_Directions for this task_:
Copy exactly the lines of the records below, and only those lines, beginning with the line that contains "Die richtige Immobilie" and ending with the line that contains "ON (75, 2019)".

Source data:

━━━━━━━━━━━━━━━━━━━━

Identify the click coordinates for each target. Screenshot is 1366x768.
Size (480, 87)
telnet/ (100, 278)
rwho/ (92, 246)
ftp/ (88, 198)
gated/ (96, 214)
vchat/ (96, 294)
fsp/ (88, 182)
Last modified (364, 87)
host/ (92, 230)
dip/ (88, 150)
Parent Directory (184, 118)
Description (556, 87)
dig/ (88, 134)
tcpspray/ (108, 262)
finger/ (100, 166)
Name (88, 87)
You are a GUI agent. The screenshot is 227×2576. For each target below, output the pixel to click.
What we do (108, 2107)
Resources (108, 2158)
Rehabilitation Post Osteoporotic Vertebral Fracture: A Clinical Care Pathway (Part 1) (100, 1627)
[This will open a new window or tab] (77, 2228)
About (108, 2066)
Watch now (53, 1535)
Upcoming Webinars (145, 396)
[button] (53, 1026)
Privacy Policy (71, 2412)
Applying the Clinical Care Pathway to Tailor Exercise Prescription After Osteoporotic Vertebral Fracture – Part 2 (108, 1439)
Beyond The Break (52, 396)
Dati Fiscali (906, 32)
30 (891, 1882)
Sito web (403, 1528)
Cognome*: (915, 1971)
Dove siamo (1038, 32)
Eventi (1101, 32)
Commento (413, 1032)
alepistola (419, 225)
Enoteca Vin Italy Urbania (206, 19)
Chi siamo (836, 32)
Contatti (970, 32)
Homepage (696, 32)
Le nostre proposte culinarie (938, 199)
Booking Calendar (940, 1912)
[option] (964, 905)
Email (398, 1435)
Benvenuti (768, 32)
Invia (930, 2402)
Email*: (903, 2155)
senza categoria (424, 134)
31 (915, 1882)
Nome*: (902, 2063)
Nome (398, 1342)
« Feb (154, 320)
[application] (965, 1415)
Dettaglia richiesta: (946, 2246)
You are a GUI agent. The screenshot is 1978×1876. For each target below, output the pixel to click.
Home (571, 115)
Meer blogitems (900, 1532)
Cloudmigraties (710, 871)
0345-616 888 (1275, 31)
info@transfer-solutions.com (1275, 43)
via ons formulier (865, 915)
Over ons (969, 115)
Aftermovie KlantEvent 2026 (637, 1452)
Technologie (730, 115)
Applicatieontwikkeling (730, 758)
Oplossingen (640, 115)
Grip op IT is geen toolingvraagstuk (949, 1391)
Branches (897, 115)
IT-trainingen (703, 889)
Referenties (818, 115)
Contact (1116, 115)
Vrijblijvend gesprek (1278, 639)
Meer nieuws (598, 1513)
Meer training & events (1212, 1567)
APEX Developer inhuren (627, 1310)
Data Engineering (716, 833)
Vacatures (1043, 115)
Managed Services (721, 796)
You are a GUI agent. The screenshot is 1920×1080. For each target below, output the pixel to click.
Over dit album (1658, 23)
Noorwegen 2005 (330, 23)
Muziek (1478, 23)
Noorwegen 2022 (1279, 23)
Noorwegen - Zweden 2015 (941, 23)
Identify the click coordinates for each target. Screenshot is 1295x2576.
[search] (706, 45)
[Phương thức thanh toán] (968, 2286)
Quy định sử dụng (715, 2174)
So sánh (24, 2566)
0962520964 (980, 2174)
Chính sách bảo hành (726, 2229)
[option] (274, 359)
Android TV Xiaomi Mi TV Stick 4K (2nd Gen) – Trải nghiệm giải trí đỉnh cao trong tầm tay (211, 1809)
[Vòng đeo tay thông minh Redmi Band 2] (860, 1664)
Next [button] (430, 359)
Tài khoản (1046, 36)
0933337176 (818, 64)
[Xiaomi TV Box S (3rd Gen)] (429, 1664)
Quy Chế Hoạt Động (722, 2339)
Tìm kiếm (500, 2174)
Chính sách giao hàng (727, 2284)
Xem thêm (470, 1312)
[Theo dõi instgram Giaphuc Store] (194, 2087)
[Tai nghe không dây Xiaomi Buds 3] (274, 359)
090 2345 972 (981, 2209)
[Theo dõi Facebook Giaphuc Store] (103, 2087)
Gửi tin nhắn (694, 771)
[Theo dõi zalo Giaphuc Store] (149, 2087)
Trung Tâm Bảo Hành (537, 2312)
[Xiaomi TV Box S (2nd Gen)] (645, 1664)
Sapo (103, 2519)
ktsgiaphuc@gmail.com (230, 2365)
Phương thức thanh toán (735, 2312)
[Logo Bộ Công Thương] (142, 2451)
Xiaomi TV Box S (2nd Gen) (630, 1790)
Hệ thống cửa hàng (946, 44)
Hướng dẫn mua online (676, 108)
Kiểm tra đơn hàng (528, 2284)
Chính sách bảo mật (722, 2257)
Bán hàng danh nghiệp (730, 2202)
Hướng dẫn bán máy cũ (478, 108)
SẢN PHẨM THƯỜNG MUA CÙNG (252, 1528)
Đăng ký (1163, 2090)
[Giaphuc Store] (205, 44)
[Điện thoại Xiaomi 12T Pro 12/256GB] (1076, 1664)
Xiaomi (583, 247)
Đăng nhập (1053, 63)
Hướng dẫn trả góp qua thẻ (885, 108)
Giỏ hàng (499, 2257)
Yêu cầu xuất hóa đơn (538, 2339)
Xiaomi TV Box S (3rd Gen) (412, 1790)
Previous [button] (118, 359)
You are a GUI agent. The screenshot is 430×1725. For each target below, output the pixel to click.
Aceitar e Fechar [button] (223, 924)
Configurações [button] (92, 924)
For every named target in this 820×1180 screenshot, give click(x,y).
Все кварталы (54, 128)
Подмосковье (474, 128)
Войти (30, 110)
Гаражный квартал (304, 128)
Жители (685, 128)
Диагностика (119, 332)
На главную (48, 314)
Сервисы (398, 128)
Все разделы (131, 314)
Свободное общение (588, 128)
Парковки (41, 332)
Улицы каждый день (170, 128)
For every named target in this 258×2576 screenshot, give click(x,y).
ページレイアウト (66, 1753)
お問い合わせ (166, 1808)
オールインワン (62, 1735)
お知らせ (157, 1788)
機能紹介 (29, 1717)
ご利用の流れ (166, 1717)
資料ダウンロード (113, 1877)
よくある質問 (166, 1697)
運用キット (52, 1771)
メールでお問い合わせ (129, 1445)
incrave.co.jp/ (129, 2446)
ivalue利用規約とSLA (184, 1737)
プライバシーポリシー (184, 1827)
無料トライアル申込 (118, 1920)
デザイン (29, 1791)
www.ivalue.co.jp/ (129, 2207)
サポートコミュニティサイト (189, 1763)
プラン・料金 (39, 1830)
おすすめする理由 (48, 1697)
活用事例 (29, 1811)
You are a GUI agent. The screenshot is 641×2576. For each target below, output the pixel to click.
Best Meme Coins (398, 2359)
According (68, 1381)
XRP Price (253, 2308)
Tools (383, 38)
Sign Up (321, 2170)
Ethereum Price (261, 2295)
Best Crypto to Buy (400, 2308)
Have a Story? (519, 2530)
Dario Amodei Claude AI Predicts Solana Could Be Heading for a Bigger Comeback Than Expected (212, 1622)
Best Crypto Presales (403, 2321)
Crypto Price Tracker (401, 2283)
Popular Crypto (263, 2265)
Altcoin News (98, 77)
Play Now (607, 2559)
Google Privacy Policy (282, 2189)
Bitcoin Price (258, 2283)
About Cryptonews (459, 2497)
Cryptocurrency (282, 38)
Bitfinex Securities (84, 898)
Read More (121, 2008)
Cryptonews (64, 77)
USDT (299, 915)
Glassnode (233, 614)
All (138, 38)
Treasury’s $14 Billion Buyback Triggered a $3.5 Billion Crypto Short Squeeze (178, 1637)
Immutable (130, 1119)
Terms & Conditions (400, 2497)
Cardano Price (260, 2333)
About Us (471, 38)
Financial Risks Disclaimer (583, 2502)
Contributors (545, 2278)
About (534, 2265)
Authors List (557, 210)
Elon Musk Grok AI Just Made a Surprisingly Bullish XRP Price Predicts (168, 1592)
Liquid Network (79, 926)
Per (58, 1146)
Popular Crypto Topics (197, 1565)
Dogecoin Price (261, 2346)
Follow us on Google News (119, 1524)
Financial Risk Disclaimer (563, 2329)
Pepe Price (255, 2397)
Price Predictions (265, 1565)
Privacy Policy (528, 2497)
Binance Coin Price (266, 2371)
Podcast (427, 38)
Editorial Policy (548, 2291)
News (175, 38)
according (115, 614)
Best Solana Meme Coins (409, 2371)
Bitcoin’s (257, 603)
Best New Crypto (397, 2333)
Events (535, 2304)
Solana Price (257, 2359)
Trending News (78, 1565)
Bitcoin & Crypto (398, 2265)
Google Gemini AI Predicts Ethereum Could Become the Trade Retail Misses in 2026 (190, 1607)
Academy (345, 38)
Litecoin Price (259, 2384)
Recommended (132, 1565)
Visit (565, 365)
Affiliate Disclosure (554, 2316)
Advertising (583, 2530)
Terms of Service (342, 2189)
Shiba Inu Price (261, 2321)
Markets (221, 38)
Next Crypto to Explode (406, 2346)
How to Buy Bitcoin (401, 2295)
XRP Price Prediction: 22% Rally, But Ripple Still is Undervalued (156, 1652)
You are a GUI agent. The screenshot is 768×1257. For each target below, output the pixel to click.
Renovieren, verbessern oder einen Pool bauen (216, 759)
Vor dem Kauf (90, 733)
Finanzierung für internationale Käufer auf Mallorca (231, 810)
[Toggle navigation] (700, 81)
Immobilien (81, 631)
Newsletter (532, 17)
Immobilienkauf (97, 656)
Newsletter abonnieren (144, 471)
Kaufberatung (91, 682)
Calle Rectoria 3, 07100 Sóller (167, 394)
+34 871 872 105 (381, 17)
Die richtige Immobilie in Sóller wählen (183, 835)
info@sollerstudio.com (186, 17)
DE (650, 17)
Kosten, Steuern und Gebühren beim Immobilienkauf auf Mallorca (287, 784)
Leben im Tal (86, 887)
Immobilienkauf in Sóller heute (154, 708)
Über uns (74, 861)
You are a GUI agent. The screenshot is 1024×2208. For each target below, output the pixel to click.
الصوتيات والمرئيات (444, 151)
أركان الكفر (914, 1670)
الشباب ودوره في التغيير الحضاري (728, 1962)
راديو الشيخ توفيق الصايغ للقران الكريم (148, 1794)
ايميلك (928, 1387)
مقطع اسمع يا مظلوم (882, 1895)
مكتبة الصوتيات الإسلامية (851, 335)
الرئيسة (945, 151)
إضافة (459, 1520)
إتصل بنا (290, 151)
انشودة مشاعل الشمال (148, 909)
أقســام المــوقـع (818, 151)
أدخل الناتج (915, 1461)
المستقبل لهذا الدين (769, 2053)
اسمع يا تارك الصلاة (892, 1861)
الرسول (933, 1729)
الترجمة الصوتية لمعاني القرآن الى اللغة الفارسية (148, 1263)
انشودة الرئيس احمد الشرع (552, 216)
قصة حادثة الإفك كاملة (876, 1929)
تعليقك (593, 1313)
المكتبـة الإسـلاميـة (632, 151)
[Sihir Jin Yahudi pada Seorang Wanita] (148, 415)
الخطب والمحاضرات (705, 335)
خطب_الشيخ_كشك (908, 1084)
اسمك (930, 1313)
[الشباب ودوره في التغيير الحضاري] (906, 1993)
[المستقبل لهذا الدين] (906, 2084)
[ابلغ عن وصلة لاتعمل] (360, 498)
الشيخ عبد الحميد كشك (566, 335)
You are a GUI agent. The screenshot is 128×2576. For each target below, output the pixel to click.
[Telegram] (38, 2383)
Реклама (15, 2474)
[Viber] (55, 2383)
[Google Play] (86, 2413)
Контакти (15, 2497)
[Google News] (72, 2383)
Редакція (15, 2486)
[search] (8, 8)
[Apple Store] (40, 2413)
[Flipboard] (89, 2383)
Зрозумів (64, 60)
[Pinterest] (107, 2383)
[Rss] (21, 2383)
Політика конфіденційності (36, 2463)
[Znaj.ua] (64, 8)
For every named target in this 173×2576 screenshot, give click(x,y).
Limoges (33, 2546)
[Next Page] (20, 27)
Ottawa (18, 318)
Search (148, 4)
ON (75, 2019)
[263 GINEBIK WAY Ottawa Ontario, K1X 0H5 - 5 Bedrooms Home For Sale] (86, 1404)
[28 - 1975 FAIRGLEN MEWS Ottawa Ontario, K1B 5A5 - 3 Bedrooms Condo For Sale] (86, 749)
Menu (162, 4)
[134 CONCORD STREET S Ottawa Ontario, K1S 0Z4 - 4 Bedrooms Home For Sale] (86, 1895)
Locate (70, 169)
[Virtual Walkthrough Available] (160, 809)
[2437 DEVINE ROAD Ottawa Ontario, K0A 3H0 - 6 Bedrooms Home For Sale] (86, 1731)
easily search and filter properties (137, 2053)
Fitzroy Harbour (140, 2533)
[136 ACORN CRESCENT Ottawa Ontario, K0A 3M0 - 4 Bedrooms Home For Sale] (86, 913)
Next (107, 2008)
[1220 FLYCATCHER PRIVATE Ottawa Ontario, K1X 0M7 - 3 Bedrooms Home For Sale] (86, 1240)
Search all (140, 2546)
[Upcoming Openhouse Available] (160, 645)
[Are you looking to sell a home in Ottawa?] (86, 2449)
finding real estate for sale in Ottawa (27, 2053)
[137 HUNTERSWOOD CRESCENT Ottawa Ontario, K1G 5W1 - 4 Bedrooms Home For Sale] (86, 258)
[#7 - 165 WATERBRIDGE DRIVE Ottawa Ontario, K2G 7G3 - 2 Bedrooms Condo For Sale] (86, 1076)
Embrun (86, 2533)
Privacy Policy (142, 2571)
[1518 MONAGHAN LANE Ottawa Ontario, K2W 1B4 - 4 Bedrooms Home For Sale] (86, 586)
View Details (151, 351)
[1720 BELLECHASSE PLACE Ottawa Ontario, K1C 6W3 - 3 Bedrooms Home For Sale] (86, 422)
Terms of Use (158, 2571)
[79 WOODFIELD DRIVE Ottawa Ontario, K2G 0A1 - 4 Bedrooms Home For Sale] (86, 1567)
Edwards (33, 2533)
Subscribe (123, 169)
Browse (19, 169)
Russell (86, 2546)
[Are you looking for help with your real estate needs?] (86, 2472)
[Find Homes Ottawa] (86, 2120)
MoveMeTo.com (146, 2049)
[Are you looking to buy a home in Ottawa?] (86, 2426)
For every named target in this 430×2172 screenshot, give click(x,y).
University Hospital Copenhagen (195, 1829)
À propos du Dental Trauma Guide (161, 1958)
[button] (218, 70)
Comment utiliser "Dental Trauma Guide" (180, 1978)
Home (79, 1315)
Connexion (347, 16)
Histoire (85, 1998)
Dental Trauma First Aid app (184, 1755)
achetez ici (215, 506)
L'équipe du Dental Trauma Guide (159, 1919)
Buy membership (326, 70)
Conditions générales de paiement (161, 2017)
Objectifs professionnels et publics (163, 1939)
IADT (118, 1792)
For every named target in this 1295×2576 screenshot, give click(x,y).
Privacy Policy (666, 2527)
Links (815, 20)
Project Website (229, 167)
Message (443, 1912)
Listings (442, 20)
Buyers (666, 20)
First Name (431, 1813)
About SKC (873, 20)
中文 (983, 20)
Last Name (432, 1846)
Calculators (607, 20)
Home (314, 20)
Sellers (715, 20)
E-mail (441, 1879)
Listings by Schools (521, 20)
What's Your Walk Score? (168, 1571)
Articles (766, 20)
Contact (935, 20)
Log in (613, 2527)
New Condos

━━━━━━━━━━━━━━━━━━━━

_Task output_:
Die richtige Immobilie in Sóller wählen (183, 835)
info@sollerstudio.com (186, 17)
DE (650, 17)
Kosten, Steuern und Gebühren beim Immobilienkauf auf Mallorca (287, 784)
Leben im Tal (86, 887)
Immobilienkauf in Sóller heute (154, 708)
Über uns (74, 861)
You are a GUI agent. The screenshot is 1024×2208. For each target below, output the pixel to click.
الصوتيات والمرئيات (444, 151)
أركان الكفر (914, 1670)
الشباب ودوره في التغيير الحضاري (728, 1962)
راديو الشيخ توفيق الصايغ للقران الكريم (148, 1794)
ايميلك (928, 1387)
مقطع اسمع يا مظلوم (882, 1895)
مكتبة الصوتيات الإسلامية (851, 335)
الرئيسة (945, 151)
إضافة (459, 1520)
إتصل بنا (290, 151)
انشودة مشاعل الشمال (148, 909)
أقســام المــوقـع (818, 151)
أدخل الناتج (915, 1461)
المستقبل لهذا الدين (769, 2053)
اسمع يا تارك الصلاة (892, 1861)
الرسول (933, 1729)
الترجمة الصوتية لمعاني القرآن الى اللغة الفارسية (148, 1263)
انشودة الرئيس احمد الشرع (552, 216)
قصة حادثة الإفك كاملة (876, 1929)
تعليقك (593, 1313)
المكتبـة الإسـلاميـة (632, 151)
[Sihir Jin Yahudi pada Seorang Wanita] (148, 415)
الخطب والمحاضرات (705, 335)
خطب_الشيخ_كشك (908, 1084)
اسمك (930, 1313)
[الشباب ودوره في التغيير الحضاري] (906, 1993)
[المستقبل لهذا الدين] (906, 2084)
[ابلغ عن وصلة لاتعمل] (360, 498)
الشيخ عبد الحميد كشك (566, 335)
You are a GUI agent. The screenshot is 128×2576. For each target below, output the pixel to click.
[Telegram] (38, 2383)
Реклама (15, 2474)
[Viber] (55, 2383)
[Google Play] (86, 2413)
Контакти (15, 2497)
[Google News] (72, 2383)
Редакція (15, 2486)
[search] (8, 8)
[Apple Store] (40, 2413)
[Flipboard] (89, 2383)
Зрозумів (64, 60)
[Pinterest] (107, 2383)
[Rss] (21, 2383)
Політика конфіденційності (36, 2463)
[Znaj.ua] (64, 8)
For every named target in this 173×2576 screenshot, give click(x,y).
Limoges (33, 2546)
[Next Page] (20, 27)
Ottawa (18, 318)
Search (148, 4)
ON (75, 2019)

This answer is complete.